At her account’s most heartbreaking, Borel questioned if she—not Ghomeshi—was to blame for his alleged abhorrent behaviour. At her peak, that anxiety led to 25 pounds in weight gain, binge-drinking, and days where she missed work to lie in bed.

I went over my workdays when I got home: Had I been too fast and loose with jokes in the office? Was I intentionally provoking his come-ons by talking back to him?

It’s awful to read. Borel says she “cried in my boss’s office already, on more than one occasion,” but Q executive producer Arif Noorani told her that Ghomeshi wouldn’t change, and that she had to “figure out” how to cope with his actions. Eventually, she took up her issue with union representative Tomthy Nessam, who, despite the fact that he didn’t take notes in their meeitngs, claimed Borel’s complaints were passed “verbatim” to the CBC. (Note: She elected not to file a formal complaint against Ghomeshi, for fear of looking like a “problem employee.”)

When the story broke, though, both her union and the CBC issued statements that they hadn’t heard any complaints about Ghomeshi. So, what happened to Borel’s case? It appears that they were entangled in a culture of concealment, one which permitted celebrity to run rampant. The union claimed that Nessam was an “elected representative,” not a staff member—which is a technicality, at best, and a move likely meant to disassociate themselves with the Ghomeshi case. Noorani, meanwhile, is still at the CBC, but now works for another show.

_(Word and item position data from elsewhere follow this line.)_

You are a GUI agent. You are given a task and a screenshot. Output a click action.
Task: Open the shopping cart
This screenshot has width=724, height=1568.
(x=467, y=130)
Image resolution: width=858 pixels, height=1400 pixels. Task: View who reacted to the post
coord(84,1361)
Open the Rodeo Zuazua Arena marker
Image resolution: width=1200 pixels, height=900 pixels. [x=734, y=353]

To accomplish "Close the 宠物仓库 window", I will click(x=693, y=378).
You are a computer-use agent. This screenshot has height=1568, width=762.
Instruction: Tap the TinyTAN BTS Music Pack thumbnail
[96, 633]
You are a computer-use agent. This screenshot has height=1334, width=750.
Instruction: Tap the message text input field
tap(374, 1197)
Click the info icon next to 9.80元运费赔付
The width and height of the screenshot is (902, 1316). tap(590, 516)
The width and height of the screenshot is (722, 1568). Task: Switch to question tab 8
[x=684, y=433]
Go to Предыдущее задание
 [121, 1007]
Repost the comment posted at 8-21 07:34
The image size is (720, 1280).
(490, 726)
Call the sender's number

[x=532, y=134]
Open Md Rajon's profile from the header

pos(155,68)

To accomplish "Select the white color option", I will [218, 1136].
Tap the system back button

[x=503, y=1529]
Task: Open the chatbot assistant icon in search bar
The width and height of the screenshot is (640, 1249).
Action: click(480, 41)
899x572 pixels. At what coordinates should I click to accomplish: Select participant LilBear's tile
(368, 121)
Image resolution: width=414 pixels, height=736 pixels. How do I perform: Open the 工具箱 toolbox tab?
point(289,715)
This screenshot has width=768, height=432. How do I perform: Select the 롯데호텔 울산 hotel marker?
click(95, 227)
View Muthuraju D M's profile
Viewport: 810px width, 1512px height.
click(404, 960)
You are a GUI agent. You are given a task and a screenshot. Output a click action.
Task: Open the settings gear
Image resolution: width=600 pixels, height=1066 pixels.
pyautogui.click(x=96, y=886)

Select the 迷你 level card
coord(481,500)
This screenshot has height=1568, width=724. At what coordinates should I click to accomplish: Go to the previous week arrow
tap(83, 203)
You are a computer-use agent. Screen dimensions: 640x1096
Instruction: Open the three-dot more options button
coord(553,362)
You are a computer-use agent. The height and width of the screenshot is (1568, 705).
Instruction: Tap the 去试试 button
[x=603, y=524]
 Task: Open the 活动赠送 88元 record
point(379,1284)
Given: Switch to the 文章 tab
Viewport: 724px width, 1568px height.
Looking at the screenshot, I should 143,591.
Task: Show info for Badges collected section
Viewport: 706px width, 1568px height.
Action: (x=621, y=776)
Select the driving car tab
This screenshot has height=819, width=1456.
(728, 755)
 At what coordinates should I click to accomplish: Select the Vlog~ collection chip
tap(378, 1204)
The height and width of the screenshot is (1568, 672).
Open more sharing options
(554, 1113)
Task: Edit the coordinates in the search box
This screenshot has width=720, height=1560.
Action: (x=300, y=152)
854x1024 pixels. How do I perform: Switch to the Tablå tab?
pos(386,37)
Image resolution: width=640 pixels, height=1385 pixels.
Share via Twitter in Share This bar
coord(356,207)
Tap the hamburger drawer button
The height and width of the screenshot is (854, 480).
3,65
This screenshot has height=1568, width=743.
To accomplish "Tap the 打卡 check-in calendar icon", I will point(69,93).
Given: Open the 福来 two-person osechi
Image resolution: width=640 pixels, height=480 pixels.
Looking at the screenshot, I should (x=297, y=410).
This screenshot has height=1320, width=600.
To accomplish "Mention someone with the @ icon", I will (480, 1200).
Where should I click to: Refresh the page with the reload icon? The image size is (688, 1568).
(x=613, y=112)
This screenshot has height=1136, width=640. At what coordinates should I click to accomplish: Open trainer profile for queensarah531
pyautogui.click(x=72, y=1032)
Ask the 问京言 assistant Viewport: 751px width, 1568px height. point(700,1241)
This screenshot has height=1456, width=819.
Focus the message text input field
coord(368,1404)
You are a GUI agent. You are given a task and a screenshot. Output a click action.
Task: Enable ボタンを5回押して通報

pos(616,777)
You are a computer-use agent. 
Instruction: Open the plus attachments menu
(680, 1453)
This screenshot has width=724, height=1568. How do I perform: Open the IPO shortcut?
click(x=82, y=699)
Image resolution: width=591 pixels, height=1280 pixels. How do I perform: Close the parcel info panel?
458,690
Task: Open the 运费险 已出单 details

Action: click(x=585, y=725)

The CBC, who are currently investigating the Ghomeshi incident, did not contact Borel. In fact, she noted, the Fifth Estate special which was meant to be a probe of the Ghomeshi scandal, didn’t speak to two producers who left in 2010 over his harassment.

It’s undeniable that the CBC—especially after the loss of Hockey Night in Canada—needed its stars. But the flipside of the emerging celebrity culture led to a toxic work environment, in which abuse of authority was permitted. Borel put it best in the quote below.

[W]orkers like me only had job security so long as we accepted his abuses of authority. I was essentially forced to either leave the show or allow my boss to lay his hands on my body at his pleasure.

As for Borel, she also explained why she initially emerged as an anonymous source. She told her story to Jesse Brown, the man who initially reported the story, but was afraid of the toxic backlash that victims often face on social media.

But I wasn’t keen to be called a slut and a liar and a fabulist, and I was nervous that someone would identify me publicly and, in doing so, would damage the new career and life I’d worked so hard to build.

Thus far, thankfully, it appears that Borel’s account has been met with support.